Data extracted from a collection
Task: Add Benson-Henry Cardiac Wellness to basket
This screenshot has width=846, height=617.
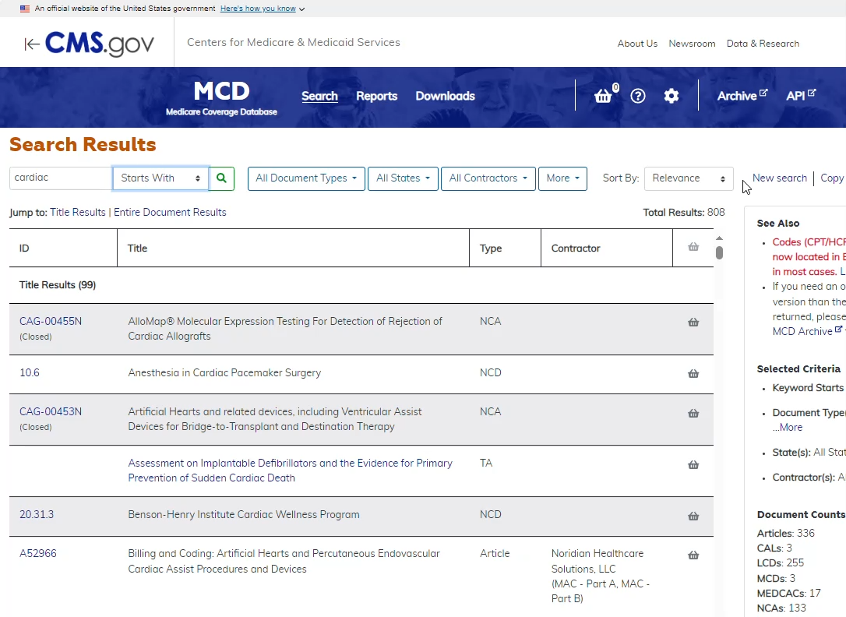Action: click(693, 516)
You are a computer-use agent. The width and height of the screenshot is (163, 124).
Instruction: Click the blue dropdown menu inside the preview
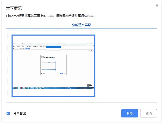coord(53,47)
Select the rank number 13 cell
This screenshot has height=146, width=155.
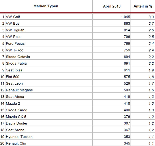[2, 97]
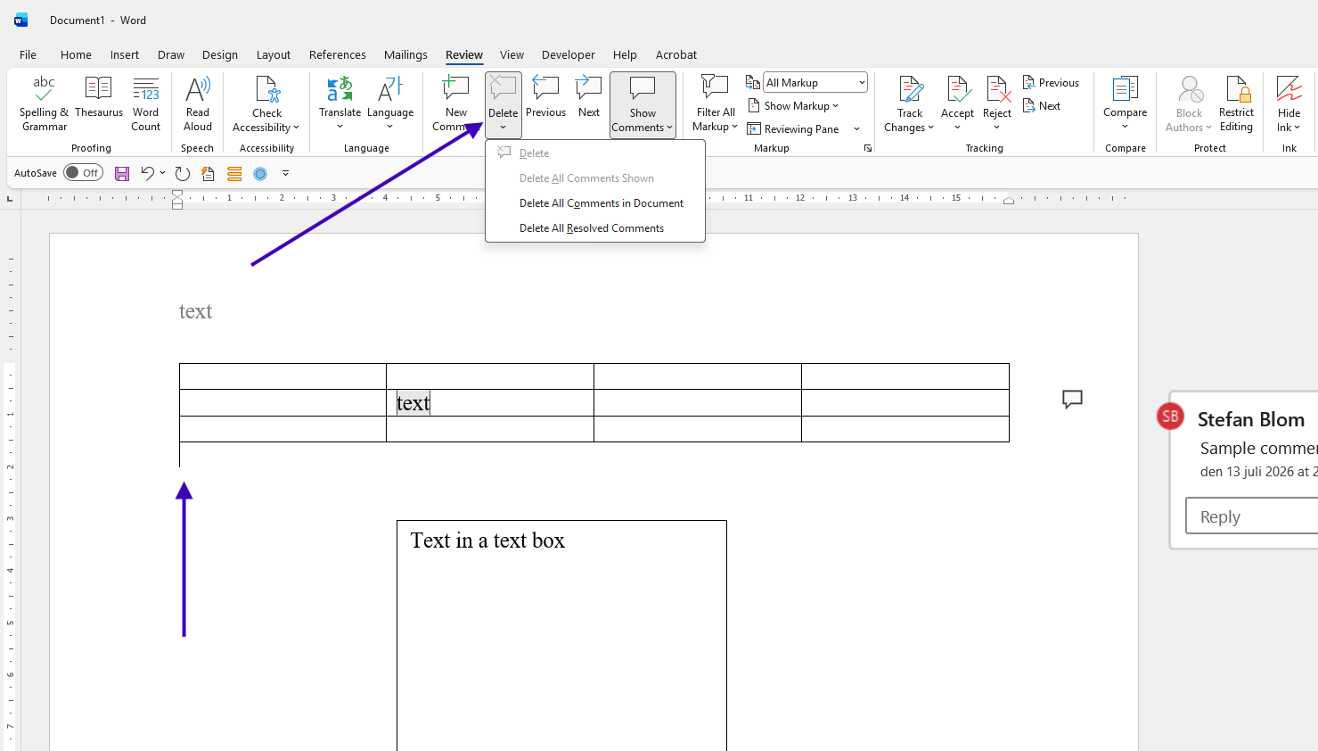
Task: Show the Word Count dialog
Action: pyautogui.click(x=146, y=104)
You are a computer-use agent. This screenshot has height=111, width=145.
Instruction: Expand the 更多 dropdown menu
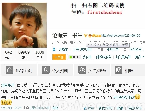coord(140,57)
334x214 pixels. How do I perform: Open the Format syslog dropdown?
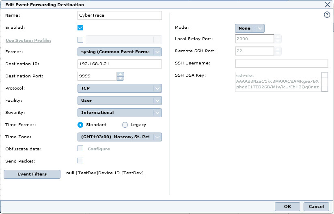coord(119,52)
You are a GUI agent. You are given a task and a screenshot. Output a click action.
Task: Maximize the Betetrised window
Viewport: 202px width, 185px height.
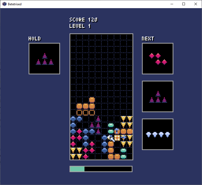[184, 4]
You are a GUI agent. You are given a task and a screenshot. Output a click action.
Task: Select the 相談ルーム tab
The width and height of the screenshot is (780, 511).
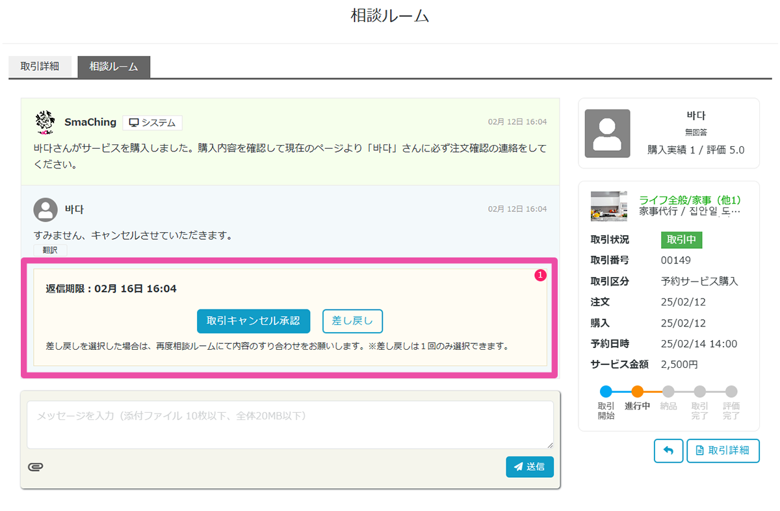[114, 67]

=== WORK INSTRUCTION ===
Set all of the records down once more, letter for letter, with the images removed.

=== TASK OUTPUT ===
Task: Add Benson-Henry Cardiac Wellness to basket
This screenshot has width=846, height=617.
Action: click(693, 516)
You are a computer-use agent. The width and height of the screenshot is (163, 124).
Instruction: Click the blue dropdown menu inside the preview
coord(53,47)
Select the rank number 13 cell
This screenshot has height=146, width=155.
[2, 97]
Task: Show the Word Count dialog
Action: pyautogui.click(x=146, y=104)
You are a computer-use agent. This screenshot has height=111, width=145.
Instruction: Expand the 更多 dropdown menu
coord(140,57)
334x214 pixels. How do I perform: Open the Format syslog dropdown?
coord(119,52)
You are a GUI agent. You are given a task and a screenshot. Output a click action.
Task: Maximize the Betetrised window
Viewport: 202px width, 185px height.
[184, 4]
You are a GUI agent. You are given a task and a screenshot. Output a click action.
Task: Select the 相談ルーム tab
The width and height of the screenshot is (780, 511).
[114, 67]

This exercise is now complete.